#### Problem statement
Your task is to find every line in the records that holds the string "will" and copy it.

☆ ☆ ☆ ☆ ☆ ☆ ☆

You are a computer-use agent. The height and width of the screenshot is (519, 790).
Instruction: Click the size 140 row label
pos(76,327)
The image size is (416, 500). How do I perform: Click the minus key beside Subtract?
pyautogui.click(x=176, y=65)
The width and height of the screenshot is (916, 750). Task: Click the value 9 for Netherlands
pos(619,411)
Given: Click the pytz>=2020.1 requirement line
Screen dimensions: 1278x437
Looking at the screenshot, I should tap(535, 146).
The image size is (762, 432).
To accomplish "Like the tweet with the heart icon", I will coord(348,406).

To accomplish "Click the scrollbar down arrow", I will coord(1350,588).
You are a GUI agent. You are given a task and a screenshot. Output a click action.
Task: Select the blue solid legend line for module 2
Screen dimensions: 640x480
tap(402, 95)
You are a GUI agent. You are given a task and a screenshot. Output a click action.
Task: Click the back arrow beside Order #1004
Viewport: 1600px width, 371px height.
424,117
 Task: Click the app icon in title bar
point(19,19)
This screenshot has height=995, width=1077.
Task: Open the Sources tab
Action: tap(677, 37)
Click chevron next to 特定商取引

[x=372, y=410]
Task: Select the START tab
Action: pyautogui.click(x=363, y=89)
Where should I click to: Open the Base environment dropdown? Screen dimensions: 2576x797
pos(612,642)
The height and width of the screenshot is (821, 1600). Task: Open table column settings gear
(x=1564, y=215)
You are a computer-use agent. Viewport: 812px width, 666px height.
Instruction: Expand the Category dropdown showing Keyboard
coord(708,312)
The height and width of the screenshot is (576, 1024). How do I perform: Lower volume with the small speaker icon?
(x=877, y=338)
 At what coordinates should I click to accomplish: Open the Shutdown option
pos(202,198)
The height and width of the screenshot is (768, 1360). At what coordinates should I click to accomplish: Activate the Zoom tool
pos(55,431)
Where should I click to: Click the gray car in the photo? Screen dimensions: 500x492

☆ ☆ ☆ ☆ ☆ ☆ ☆

#### Output of the exercise
To accomplish "Like the tweet with the heart icon", I will coord(348,406).
To accomplish "Click the scrollbar down arrow", I will coord(1350,588).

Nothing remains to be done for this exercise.